Nine times out of ten the people participating in your brainstorm have no relationship with your client or potential new business. This shouldn’t matter. As long as you know your client’s objective and can successfully relay that to the group then really no other information is needed. Key players, budgets, timelines, etc are all great to have but shouldn’t be the focus of your brainstorm. The point is to get thoughtful ideas, not give a history lesson.
2. No idea is a bad idea.
Create an environment that fosters out-of-the box thinking. There is nothing worse than attending someone else’s brainstorm and offering an idea just to be met with a shrug or an, “eh, maybe.” It encourages not only the person who offered an idea to disengage from the conversation, but also instills trepidation in other group members to participate. The best ideas often spring from a deep well of bad ones.
3. Keep the conversation going.
A brainstorm’s worst enemy – Silence. Avoid awkward pauses and lulls in group thinking sessions. As the host of the brainstorm, your job is not to present the objectives and then sit back and let everyone else do the work for you. Don’t come to the table empty handed. This is the time to bring all your ideas – creative, boring, highly unrealistic, frighteningly realistic – to the team. Pauses kill the momentum of a creative train; fill the space with competitor examples, key learnings from past campaigns, ANYTHING.
4. Live in “Brainstorm mode”.
The most creative people live in “brainstorm mode”. You do your clients a disservice when you don’t allow yourself the time to read blogs, magazines, newspapers, Twitter feeds, Facebook posts, etc. How can you be creative for them if you can’t be creative for yourself? For example, I don’t work in fashion or music but I follow a ridiculous amount of fashion and music magazines on Facebook and find insane amounts of inspiration to apply to an entirely different vertical. Bring this inspiration to your brainstorms – be a thoughtstarter and you’ll become a thoughtleader.
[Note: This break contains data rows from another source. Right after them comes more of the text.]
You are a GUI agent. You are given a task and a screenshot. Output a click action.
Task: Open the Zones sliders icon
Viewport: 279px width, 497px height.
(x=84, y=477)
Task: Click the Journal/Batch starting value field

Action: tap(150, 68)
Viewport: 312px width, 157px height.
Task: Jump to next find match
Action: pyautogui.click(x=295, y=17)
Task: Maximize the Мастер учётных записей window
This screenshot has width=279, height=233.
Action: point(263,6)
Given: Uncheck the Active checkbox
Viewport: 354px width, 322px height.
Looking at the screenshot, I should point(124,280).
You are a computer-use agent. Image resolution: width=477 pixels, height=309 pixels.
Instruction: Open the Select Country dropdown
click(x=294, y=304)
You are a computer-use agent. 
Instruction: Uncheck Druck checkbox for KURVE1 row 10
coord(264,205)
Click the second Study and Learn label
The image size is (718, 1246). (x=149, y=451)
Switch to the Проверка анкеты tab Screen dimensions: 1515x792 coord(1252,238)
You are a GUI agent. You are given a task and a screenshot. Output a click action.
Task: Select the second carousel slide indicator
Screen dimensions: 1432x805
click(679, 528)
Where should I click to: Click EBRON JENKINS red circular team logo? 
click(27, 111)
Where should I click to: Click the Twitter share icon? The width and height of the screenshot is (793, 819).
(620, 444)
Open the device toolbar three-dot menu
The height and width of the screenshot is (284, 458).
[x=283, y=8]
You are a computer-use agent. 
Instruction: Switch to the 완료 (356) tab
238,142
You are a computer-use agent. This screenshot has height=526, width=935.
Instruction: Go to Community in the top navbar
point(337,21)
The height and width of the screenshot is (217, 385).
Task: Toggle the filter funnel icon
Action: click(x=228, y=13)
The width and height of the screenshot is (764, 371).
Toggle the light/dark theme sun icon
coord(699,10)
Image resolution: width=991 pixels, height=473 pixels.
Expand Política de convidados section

5. You have to give to receive.
You want ideas? Give others ideas. Again, it’s easy to get bogged down in your own client work, but there is such invaluable knowledge, inspiration, and camaraderie that exists in participating in brainstorms outside of your vertical. Listen to your colleagues as they describe their objectives. See how their thought processes work. Then go back to your brand and approach it as a stranger.
Brainstorms can be your best friend or your worst enemy. Come prepared to present, engage, inspire, and most importantly, participate.
In a perfect world, the acts of gaining and sharing knowledge would be enough to draw participants to your brainstorm, but let’s face it, time is precious – so bring food.